Tang Fan expliqua comment il avait suivi le majordome Wang, mais s'était retrouvé face à un petit voleur qui l'avait blessé en essayant de lui voler son argent. « Ce voleur semblait être là pour l'argent, mais le moment de son apparition me paraît trop opportun », ajouta-t-il.
Sui Zhou demanda : « As-tu vu son visage ? »
Tang Fan hocha la tête : « Je peux le dessiner à mon retour. Nous devrions enquêter des deux côtés. Comme je ne peux pas me rendre ouvertement chez Wang Zhi, je vais devoir compter sur toi. »
Sui Zhou raccompagna Tang Fan à l'auberge officielle, puis se rendit chez Wang Zhi. Il y passa une grande partie de la journée, tandis que Tang Fan, attendant son retour, restait dans sa chambre. Finalement, il s'endormit.
Ce n'est qu'au milieu de la nuit qu'il sentit du mouvement à côté de lui et ouvrit les yeux, encore endormi.
« Tu es de retour ? » demanda Tang Fan, s'appuyant sur son coude pour se redresser. En se redressant, il toucha sa blessure, ressentant une vive douleur qui le réveilla complètement.

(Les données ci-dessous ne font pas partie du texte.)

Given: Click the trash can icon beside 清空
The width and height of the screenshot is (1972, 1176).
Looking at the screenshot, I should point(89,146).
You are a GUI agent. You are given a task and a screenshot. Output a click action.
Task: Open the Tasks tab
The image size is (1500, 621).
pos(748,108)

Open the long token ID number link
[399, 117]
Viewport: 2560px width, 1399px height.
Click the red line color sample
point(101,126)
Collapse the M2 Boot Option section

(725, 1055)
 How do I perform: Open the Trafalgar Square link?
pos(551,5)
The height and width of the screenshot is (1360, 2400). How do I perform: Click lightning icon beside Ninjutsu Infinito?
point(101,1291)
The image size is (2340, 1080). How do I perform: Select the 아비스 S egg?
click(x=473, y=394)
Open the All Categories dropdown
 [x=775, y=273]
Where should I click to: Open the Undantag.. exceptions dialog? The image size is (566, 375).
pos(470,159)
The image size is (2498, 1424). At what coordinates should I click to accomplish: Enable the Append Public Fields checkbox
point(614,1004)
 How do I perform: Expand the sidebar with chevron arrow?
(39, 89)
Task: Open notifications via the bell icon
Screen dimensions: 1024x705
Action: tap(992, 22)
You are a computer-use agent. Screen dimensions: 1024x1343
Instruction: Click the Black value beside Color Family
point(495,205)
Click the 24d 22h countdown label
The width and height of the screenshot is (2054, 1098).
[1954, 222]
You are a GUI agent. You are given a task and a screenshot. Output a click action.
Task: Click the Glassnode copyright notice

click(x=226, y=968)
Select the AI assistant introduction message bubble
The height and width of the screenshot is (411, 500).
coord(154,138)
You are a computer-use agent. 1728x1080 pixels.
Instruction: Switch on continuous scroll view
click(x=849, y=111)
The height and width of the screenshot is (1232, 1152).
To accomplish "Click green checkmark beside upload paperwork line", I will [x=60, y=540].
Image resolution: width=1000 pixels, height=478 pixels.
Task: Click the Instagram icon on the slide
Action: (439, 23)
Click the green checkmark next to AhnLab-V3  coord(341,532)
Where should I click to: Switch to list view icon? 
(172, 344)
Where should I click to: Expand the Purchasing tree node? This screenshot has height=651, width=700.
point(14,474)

« Ne te lève pas », dit Sui Zhou en enlevant son manteau. Il souffla la bougie et s'allongea sur le côté extérieur du lit.
« Alors ? » demanda Tang Fan en se poussant un peu pour laisser plus de place à Sui Zhou.
« Nous avons retrouvé le voleur qui t'a blessé. »
« Ah oui ? »
« Il est mort. »
Cette nouvelle inattendue laissa Tang Fan perplexe, mais voyant la fatigue sur le visage de Sui Zhou, il dit : « On en reparlera demain. »
Sui Zhou acquiesça, ferma les yeux et son souffle devint rapidement régulier et profond.
Tang Fan, l'esprit préoccupé par ce que Sui Zhou venait de lui dire, finit par s'endormir lui aussi, malgré ses pensées tourmentées.
La nuit passa sans incident.
Le lendemain, les deux se levèrent tôt. Après avoir fini de se laver, Tang Fan s'assit à la table, prit un bol de lait de soja et s'apprêtait à boire lorsque Wang Zhi arriva.